RECORDS FOR THE EXERCISE Start Marker

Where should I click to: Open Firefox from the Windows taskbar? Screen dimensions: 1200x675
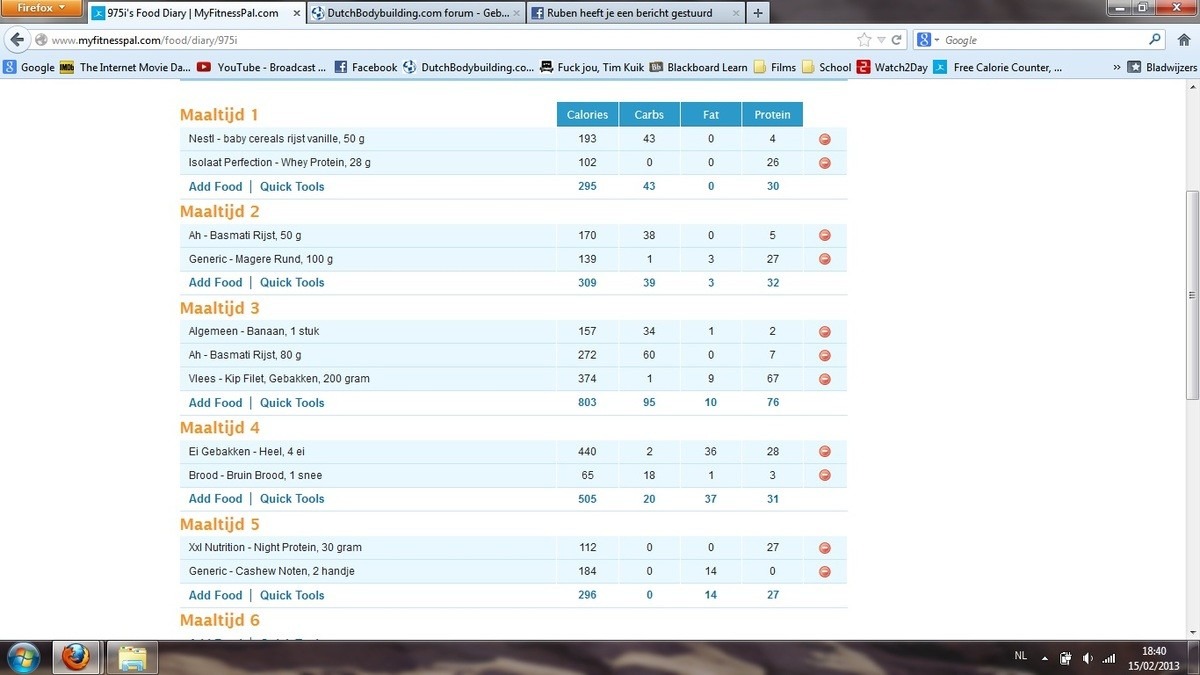coord(76,658)
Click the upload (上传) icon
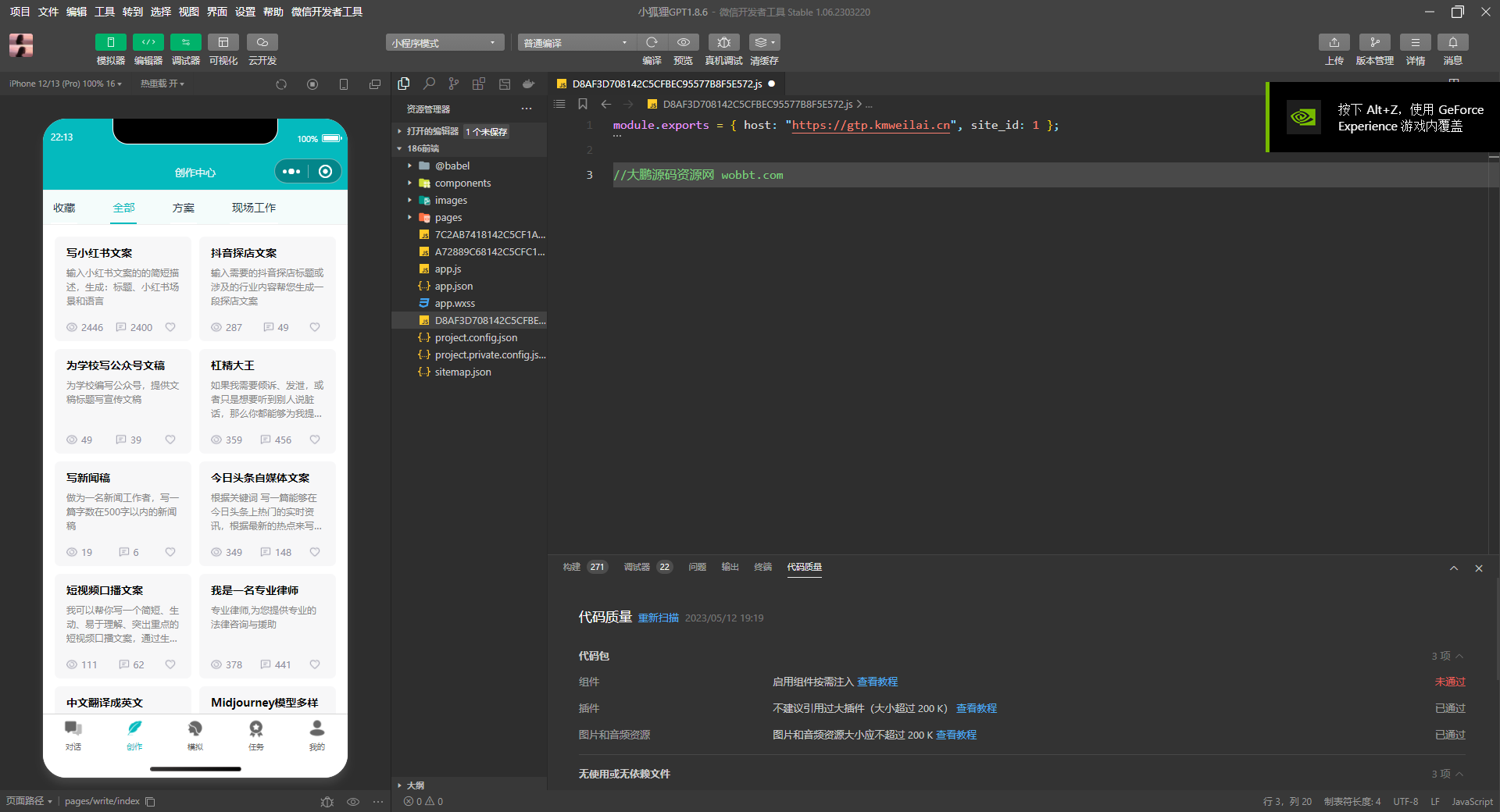The width and height of the screenshot is (1500, 812). 1334,43
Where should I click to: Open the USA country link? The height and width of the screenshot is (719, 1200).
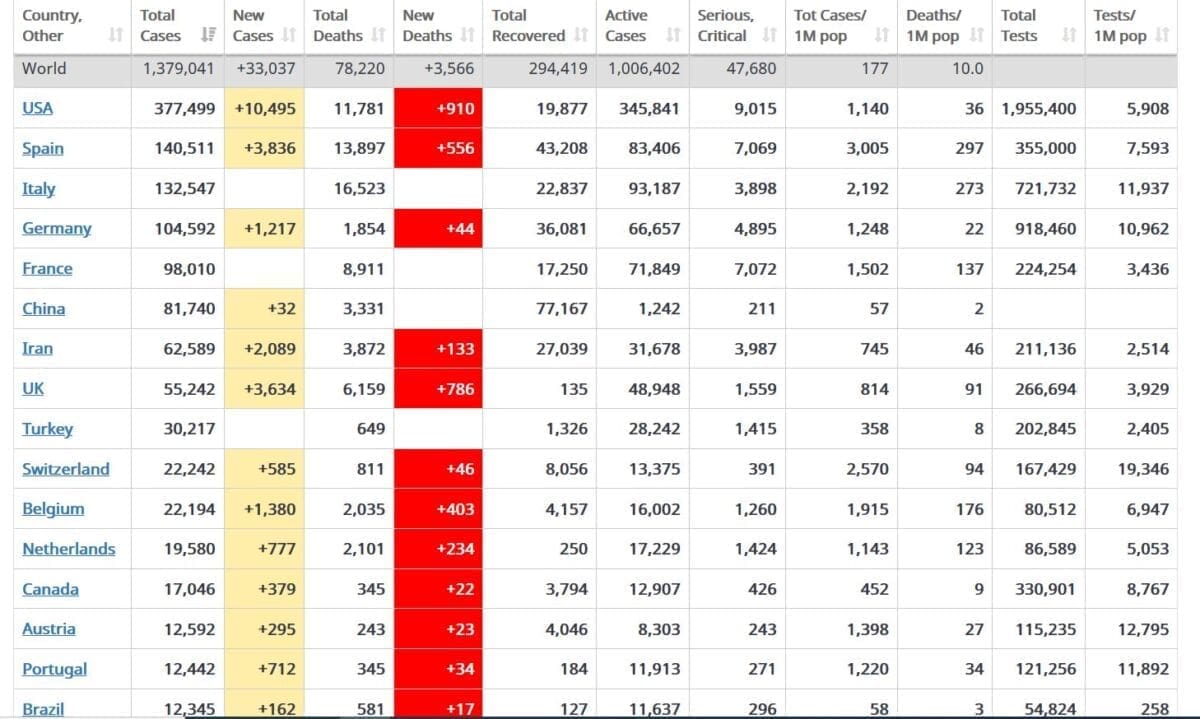[38, 108]
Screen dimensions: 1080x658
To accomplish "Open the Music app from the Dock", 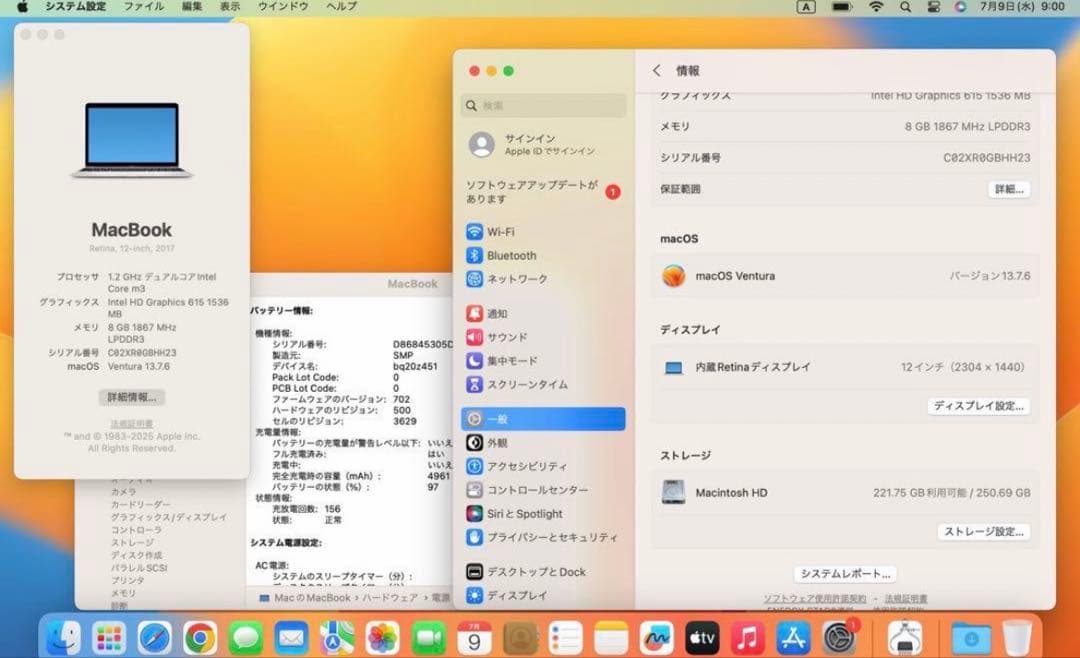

RECORDS FOR THE EXERCISE End Marker

[TASK OBJECTIVE] What the answer needs is every line from the one containing "Screen dimensions: 1080x658" through the final line of the data above, copied exactly, without pictures.

[ANSWER SECTION]
Screen dimensions: 1080x658
To accomplish "Open the Music app from the Dock", 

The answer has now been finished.